The Grand Palace has served as the official residence for the Kings of Siam since 1872, where the King, his court and the royal government were all based until 1925. Nowadays, whilst it is still used every so often for official events, it serves more as a hotspot for tourists that want a glimpse into Thai history.
The Grand Palace is somewhere I had always wanted to see but put off due to the ever increasing crowds.

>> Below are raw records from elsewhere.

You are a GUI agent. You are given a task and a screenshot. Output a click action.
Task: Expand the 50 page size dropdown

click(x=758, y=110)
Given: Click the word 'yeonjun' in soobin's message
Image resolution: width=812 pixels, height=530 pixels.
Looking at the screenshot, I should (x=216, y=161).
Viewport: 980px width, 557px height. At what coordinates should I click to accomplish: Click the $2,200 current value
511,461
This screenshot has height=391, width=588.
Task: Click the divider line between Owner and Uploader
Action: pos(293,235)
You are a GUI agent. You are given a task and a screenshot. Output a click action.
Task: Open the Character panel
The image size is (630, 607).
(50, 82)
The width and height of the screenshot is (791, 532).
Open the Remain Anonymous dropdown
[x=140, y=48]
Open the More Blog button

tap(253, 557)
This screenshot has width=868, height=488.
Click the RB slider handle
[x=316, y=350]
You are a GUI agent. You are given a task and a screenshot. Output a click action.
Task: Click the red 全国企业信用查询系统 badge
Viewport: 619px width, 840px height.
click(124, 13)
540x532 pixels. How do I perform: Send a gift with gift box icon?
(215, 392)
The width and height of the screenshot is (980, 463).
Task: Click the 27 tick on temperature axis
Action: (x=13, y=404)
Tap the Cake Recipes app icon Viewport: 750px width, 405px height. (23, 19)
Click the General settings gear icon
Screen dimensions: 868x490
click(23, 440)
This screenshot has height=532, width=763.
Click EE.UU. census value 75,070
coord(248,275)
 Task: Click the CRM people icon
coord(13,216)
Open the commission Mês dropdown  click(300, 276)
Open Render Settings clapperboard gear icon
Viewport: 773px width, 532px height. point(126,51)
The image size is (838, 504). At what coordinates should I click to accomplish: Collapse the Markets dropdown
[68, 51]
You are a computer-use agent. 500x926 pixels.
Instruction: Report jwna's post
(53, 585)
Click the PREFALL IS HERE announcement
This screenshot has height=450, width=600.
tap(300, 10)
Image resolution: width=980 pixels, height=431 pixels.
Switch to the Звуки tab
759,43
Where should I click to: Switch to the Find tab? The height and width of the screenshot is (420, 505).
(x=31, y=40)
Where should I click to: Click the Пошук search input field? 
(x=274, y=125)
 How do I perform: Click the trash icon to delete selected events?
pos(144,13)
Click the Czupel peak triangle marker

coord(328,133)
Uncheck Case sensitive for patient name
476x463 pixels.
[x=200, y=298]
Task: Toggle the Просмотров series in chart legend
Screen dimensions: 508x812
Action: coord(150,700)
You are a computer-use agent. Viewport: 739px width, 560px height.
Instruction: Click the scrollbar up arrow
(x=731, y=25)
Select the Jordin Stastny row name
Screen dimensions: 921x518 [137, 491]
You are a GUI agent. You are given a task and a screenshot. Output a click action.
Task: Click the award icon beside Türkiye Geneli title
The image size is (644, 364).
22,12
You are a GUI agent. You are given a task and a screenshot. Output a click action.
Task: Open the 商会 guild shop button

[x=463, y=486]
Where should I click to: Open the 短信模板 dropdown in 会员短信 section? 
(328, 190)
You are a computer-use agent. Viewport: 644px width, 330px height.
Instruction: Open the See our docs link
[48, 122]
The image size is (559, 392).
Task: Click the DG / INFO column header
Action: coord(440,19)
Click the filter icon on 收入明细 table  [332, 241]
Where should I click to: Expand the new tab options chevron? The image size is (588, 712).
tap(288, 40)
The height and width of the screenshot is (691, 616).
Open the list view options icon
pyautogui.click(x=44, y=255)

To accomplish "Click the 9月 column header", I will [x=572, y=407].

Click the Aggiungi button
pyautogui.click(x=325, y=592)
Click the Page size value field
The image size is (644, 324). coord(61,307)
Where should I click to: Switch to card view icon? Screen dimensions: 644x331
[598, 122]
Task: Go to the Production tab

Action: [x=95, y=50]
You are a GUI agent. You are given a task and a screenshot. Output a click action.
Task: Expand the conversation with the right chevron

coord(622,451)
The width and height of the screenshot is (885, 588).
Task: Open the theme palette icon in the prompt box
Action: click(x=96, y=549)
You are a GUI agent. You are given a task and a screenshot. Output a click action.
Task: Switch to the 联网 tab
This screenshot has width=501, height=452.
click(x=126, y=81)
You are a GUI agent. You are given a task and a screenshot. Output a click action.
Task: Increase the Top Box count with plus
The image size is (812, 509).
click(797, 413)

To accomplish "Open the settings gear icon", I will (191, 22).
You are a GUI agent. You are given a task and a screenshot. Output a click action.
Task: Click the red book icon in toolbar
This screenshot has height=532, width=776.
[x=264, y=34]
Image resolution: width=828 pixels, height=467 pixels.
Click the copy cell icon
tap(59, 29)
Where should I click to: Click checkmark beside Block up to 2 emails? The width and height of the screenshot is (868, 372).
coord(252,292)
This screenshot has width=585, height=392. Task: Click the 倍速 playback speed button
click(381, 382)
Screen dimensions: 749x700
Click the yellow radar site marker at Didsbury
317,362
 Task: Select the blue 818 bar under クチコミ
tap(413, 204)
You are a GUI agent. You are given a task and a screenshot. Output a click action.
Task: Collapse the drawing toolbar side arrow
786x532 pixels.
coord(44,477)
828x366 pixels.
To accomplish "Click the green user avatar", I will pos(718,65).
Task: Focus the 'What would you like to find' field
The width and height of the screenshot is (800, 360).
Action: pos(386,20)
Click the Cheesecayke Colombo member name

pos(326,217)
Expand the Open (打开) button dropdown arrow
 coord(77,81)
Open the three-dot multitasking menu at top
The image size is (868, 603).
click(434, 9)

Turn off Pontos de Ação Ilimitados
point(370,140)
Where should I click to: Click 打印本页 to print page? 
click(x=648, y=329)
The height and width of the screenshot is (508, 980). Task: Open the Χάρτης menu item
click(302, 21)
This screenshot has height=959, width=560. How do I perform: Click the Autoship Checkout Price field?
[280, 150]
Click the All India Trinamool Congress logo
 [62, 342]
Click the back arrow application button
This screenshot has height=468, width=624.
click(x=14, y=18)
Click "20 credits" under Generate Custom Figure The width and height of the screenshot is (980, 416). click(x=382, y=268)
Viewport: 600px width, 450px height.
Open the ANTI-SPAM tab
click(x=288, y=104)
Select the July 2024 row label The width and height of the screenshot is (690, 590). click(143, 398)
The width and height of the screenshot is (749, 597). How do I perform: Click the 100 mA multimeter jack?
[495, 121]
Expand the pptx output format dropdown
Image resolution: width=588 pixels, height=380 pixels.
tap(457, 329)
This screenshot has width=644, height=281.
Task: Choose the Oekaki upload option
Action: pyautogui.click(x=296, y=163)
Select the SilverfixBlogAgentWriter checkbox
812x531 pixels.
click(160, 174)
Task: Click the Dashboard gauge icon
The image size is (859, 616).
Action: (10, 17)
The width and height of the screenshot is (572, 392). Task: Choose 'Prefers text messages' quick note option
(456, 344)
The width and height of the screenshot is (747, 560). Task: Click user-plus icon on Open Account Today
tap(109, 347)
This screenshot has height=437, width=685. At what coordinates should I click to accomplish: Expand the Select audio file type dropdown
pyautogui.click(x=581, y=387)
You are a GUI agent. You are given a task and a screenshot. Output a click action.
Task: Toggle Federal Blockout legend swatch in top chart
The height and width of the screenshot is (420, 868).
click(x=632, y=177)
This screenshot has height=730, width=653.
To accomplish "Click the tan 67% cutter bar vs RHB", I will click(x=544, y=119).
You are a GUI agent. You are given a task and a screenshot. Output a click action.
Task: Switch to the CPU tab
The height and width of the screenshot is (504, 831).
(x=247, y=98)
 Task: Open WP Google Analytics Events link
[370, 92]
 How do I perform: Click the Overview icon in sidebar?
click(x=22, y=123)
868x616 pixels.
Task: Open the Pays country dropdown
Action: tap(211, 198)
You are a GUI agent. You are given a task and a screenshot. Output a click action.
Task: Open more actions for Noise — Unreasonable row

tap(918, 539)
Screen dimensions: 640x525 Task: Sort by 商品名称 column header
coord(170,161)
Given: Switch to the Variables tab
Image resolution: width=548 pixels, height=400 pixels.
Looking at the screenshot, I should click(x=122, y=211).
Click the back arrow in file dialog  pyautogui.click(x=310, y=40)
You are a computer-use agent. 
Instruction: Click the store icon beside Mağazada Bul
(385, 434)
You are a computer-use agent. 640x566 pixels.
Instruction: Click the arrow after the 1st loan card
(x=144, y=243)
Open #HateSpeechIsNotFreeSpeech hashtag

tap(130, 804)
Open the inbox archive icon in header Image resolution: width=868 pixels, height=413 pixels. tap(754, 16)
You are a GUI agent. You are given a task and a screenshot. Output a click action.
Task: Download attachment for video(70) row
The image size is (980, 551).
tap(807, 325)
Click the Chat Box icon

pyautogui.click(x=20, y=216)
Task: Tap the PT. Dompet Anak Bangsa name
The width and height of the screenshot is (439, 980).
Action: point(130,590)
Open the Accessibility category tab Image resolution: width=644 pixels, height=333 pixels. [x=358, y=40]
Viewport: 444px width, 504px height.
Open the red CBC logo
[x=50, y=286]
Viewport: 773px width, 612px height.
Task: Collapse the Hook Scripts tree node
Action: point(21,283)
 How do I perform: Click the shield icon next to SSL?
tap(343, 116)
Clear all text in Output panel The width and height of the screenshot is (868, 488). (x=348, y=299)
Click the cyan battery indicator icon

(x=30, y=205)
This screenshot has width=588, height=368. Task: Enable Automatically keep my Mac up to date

But after 8 months I decided enough was enough and set off, ready to embrace the place that could attract such a crowd in the first place… And I was not disappointed.
The Grand Palace is a feast for the eyes.
Beautiful architecture is found in every direction, with each construction set off with the clearest of golds that shine as bright as the creativity and craftsmanship of those who designed it.
Rather than being a single structure, the Grand Palace is home to numerous buildings, such as the halls and pavilions that are set over courtyards, and one of Thailand’s most important temples, the temple of the Emerald Buddha. It’s journey towards magnificence has grown organically by the reigning Kings each rebuilding, and adding on to, existing structures throughout the past 200 years of history, and it’ll cost you just 500฿ to see it.
The Grand Palace is a place of worship and respect, so if you’re thinking of going ensure that you are covered up. This applies for both men and woman. Chests, shoulders and legs should be covered, but don’t worry if you turn up unexpectedly, as I did, there is a stall across the street where you can rent trousers, skirts and shawls from for as little as 30฿.
Just a little advice. Beware of scammers. Despite what the internet says, there aren’t actually that many. But the Grand Palace sees heavy foot traffic from tourists on a day to day basis, and as a result it is a place where people are more prone to being taken advantage of.
The two main scams are usually some form of the following:

  •  Somebody tells you that the Palace is closed and offers to take you on a different tour instead.
    This is not true and if in doubt walk into the grounds and check with the guards.
  • Somebody approaches you and hands you food to feed the pigeons with.
    – There’s a high chance after this they will try and charge you 300฿ for the food.

If you find yourself in a situation where you think you may be in the middle of, or about to be scammed, walk away and find somebody to assist you.

The Grand Palace can be found in the Phra Nakhon district, just along the banks of the Chao Phraya river.